This is not so much a review of Ulysses (since I've already written about it twice in the last few weeks) as an effort to sum up my feelings as I finished it.
Because I think Ulysses is just about three people whose lives are a mess.
Stephen Dedalus, the young man with life before him but who is unsure of how to grasp it. His friends are unreliable, his finances are in shambles, and he's unable to bring any of his great ideas to fruition.
Leopold Bloom, the older man whose marriage is falling apart because he cannot communicate with his wife. He indulges his appetites (physical, sexual, imaginative) as a way to mask the lack of control he has over his life.
Molly Bloom, left cold by her husband's refusal to sleep with her in the ten years since their son's death.
When Carol and I last re-organized our bookcases, we split most of the fiction between "Lonely Men" and "Awesome Women" because, tongue in cheek, it seems like these could encapsulate all fiction. But here is a book that epitomizes the lonely men. Neither Bloom nor Dedalus can speak their feels to the important people in their lives. Dedalus would not kneel to pray at his mother's deathbed and now she is gone, and his father is too distant. Bloom still grieves for his infant son and cannot come to Molly's bed, and so their marriage dies.

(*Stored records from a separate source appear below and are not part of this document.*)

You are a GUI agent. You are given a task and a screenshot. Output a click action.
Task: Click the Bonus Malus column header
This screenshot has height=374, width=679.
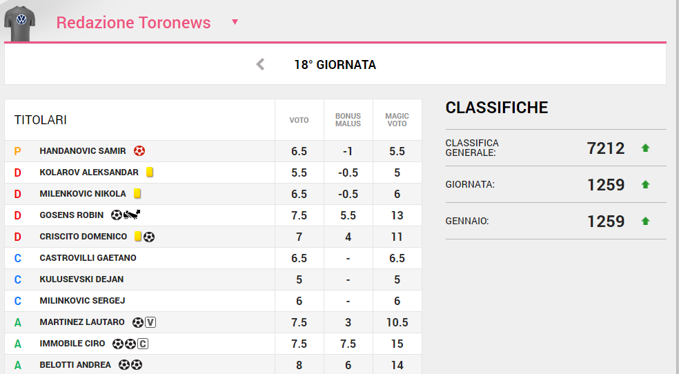click(348, 120)
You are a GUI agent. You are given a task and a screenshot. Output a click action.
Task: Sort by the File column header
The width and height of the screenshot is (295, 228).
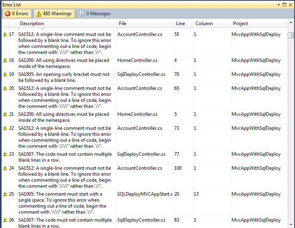(x=123, y=24)
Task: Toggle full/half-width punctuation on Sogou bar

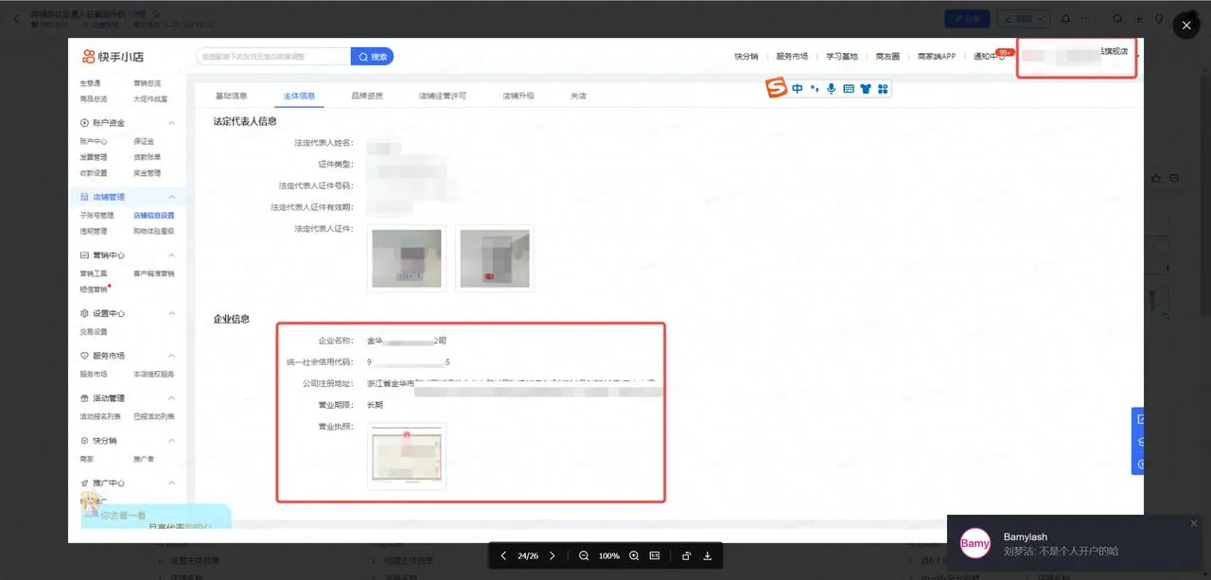Action: [814, 88]
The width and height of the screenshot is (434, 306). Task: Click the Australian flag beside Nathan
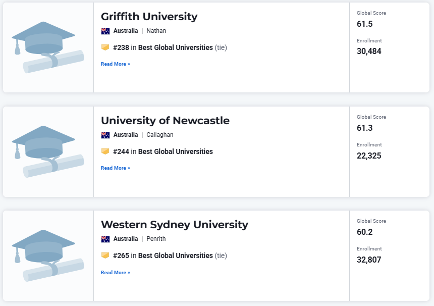105,31
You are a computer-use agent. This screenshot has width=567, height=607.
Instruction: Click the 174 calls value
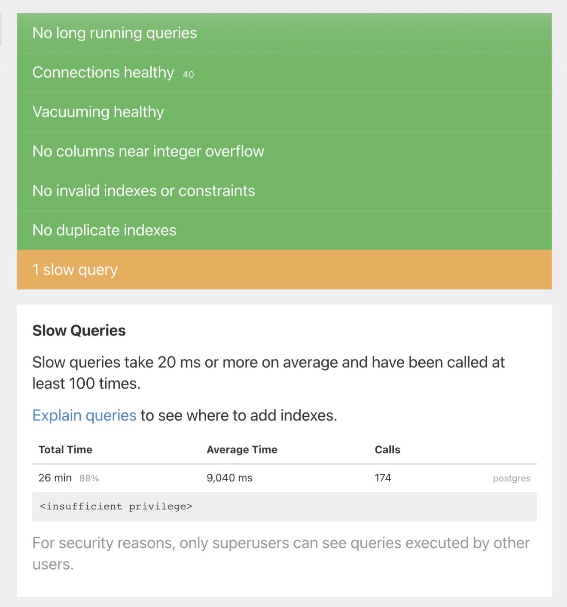[383, 478]
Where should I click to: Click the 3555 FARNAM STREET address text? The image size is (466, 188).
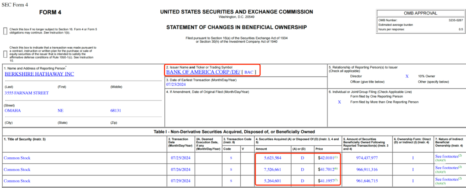[x=27, y=93]
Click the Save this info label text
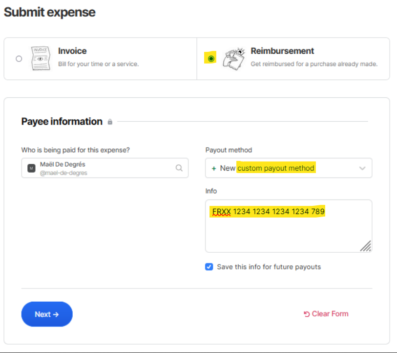Image resolution: width=397 pixels, height=353 pixels. click(x=269, y=267)
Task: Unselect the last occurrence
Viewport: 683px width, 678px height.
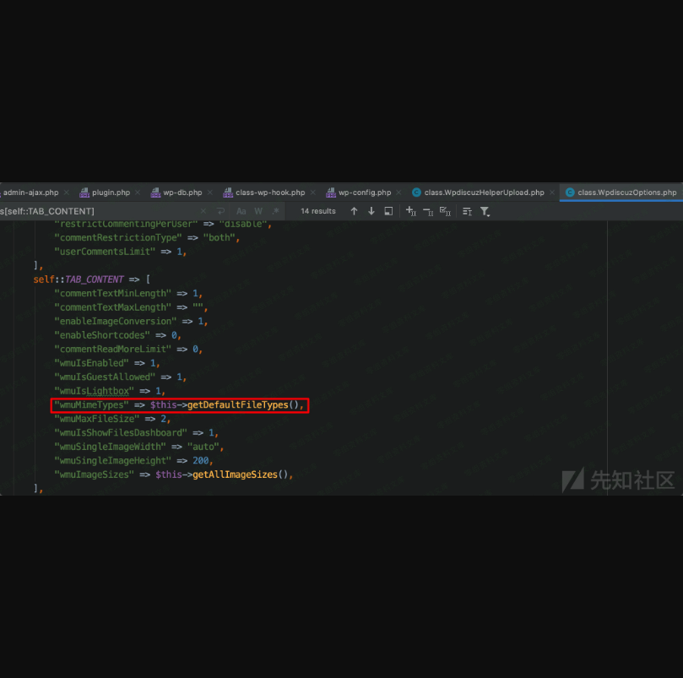Action: [x=428, y=211]
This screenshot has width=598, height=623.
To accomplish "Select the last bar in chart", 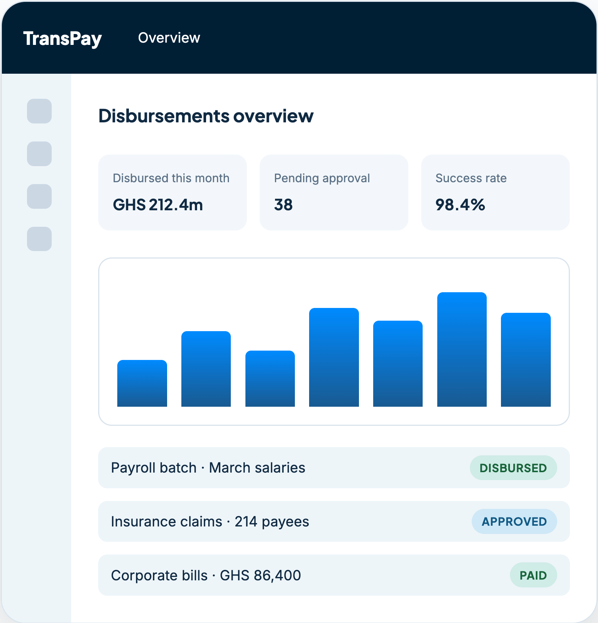I will 526,360.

These emotionally stunted men have no examples to draw on, no one to show them a better way of life. But, in Ulysses, Molly is no better off. When she's finally given the room to speak in the book (which is to say, when she is silent and dreaming because she never does really say what she is thinking out loud), she is a whirl of memories and mixed emotions. She is guilty, but she feels (I think, rightly) forced into her action by a decade of Bloom's inaction and grief.
And that's my overwhelming impression of Ulysses: it is a portrait of grief, of the greatness lost to three people who, despite all the words swirling in their heads, can't really speak to the people who care about them.